Les radis ne se posent pas des questions de petit pois

Le jour
est tellement plus large
que nos épaules

certains matins
on ne sait pas quoi faire
de vivre

ça tombe bien
Savoir
n'y changerait rien

Thomas Vinau

 

je 08.05.14
Paris.
grand frais, pluie, pas de lumière.

une des pistes principales de travail, pour transférer ma société de grimpe, ne donnera donc pas de résultat… peut-être n’est-ce pas sans hasard, que c’est bien ailleurs qu’il faut que je cherche ?
selon les axes que j’ai définis, il me faut donc rassembler toutes mes recherches et activités et énergie dans le domaine artistique (prod/prog/comm).

 

ve 09.05.14
Paris.
grand beau.

bossé jusqu’à 3 h du mat. au matin je suis épuisé et ça fuse dans tous les sens. tout est à faire en même temps.
savoir rester calme, je l’ai nettement appris depuis quelques temps, mais il me reste encore quelques progrès à faire…
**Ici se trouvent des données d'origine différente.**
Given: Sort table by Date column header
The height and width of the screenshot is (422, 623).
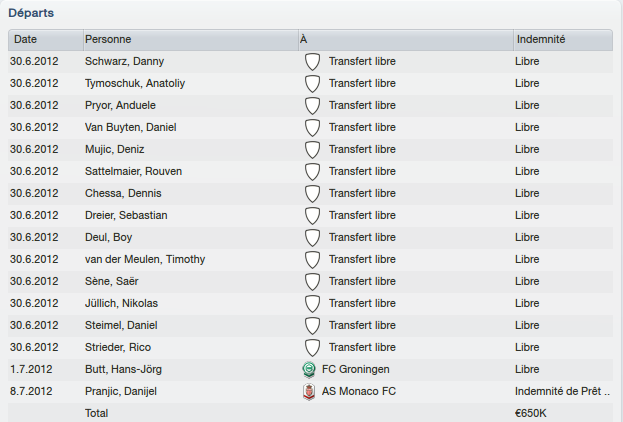Looking at the screenshot, I should pos(46,40).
dans le règne de l’animal je ne sais pas si l’homme est au sommet de l’intelligence. si l’intelligence signifie sagesse alors j’en doute parfois, par contre il est très certainement au sommet de l’inventivité, dans le vice tout particulièrement.

 

sa 10.05.14
Paris.
grand frais, pluie, pas de lumière.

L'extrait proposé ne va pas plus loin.